A vast history exists on the topic of transducers. A brief description follows of existing devices for acquiring pressure gradient and acoustic particle velocity measurements, which may be categorized as follows; i) motion sensors, ii) multiple or arrayed pressure sensors, or iii) a broad category of many approaches including fiber optics, liquid crystals, and others. A more comprehensive discussion of these topics may be found in “Acoustic Particle Velocity Sensors: Design, Performance, and Applications,” AIP Conference Proceedings 368, Sep. 1995 (Woodbury, New York: American Institute of Physics, (1996).
i) Motion Sensors: Geophones and accelerometers are very common types of motion sensors that respond directly to the motion of their housing. Provided the housing is rigidly connected to a medium so that the housing moves as the medium moves, the sensor may provide measurement of an acoustic or elastic wave propagating through the medium since such waves cause motion in the medium. For example, a motion sensor attached to the surface of a solid medium or buried in a viscous medium can measure acoustic or elastic waves propagating through those media. Hence, in marine seismic exploration, geophones are placed or buried on the sea bottom. However, the use of motion sensors to measure acoustic particle velocity in a non-viscous fluid medium such as water is problematic. There are two primary reasons for this. First, it is difficult to obtain a rigid connection between the housing of a motion sensor and water, or other nonviscous fluid medium, so that the sensor housing will move as the medium moves. Second, it is often the nature of water and other nonviscous fluid media to host a variety of flows and motions not related to acoustic waves propagating in the media. A motion sensor cannot distinguish motion due to propagating acoustic waves from motion due to incompressible flow or other fluid motions, but will sense all motions. Hence use of a motion sensor to measure acoustic particle velocity becomes difficult.

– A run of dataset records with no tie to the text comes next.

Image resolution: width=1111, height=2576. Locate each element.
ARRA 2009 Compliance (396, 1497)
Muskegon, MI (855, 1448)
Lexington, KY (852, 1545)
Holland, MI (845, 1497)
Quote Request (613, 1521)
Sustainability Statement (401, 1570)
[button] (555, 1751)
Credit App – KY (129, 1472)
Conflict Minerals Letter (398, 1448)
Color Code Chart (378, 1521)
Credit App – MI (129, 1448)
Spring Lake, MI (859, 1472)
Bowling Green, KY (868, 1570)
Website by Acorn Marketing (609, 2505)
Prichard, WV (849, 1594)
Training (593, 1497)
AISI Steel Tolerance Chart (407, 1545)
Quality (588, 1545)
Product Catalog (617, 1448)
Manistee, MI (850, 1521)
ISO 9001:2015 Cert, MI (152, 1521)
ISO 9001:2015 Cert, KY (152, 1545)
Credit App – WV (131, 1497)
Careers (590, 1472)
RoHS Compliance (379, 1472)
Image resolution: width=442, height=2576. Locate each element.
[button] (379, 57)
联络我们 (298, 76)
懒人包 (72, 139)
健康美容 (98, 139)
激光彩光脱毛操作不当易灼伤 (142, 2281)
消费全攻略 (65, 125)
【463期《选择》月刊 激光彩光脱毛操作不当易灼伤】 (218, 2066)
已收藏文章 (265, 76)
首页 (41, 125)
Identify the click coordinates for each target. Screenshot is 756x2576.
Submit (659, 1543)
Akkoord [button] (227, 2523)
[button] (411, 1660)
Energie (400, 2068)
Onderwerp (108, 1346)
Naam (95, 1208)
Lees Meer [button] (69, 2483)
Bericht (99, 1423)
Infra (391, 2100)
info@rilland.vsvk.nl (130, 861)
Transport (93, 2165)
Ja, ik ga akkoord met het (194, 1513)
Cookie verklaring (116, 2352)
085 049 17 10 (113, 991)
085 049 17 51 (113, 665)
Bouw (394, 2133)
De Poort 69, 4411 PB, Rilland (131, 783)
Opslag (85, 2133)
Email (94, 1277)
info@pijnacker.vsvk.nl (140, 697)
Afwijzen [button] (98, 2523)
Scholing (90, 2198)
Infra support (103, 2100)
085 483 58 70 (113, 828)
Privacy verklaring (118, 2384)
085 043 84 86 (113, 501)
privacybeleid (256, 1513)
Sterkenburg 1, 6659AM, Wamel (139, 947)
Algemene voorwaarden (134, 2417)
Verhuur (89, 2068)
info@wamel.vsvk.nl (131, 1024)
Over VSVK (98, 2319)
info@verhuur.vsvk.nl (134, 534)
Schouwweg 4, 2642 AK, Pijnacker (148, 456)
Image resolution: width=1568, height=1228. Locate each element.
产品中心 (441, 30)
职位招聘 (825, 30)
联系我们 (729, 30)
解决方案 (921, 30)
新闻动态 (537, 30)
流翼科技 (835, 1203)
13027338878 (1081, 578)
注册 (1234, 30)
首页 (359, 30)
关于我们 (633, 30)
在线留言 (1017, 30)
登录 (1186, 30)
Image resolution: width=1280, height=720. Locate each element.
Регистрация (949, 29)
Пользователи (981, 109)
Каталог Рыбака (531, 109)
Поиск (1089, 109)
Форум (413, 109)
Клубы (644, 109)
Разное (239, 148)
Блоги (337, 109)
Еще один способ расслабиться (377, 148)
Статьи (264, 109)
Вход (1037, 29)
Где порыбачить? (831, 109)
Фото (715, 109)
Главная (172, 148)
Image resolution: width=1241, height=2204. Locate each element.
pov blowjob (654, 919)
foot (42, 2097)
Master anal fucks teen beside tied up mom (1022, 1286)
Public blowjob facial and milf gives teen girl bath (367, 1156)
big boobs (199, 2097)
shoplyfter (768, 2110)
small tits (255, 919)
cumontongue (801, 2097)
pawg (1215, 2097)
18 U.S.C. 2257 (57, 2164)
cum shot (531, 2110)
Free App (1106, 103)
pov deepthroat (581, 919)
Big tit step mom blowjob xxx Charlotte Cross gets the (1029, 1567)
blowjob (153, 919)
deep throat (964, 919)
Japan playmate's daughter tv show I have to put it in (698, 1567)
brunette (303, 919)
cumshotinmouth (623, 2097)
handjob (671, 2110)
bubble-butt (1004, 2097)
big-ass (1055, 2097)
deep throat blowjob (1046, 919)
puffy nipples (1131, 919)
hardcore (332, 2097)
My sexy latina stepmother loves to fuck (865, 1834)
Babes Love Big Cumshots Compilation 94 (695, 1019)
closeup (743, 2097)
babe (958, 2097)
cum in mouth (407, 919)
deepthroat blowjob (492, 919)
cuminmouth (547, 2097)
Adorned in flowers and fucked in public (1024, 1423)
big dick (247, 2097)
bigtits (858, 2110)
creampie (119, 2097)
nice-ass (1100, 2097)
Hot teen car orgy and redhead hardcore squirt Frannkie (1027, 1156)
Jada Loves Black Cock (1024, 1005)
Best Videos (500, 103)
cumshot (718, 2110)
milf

ii) Pressure Sensors: Hydrophones and other piezoelectric technologies are commonly employed to measure pressure variations in fluid media. Two (or more) pressure sensors placed some distance apart can be used to estimate pressure gradient. Such arrangements of hydrophones are often referred to as “differential”, “dipole”, or “pressure gradient” hydrophones. The simplest implementation uses the difference in measurements between two closely spaced hydrophones and precise knowledge of their separation. However, such methods are substantially limited in bandwidth and dynamic range compared to the individual hydrophone elements. Low frequencies, such as might be useful in marine seismic exploration, require large separation which has been achieved by towing separate hydrophone streamers at different depths. Under such circumstances, separation and relative orientation of two hydrophones may be variable, imposing an undesirable measurement system dynamic. Additionally, as with all difference measurements, the individual hydrophone and measurement systems must have excellent response uniformity to achieve adequate common mode rejection.
iii) Others: Many other methods have been proposed for pressure gradient and acoustic particle velocity measurements. Each achieves measurement objectives with varying degrees of success. However, it is widely recognized that there are many applications that would benefit from substantial improvements in this technology area.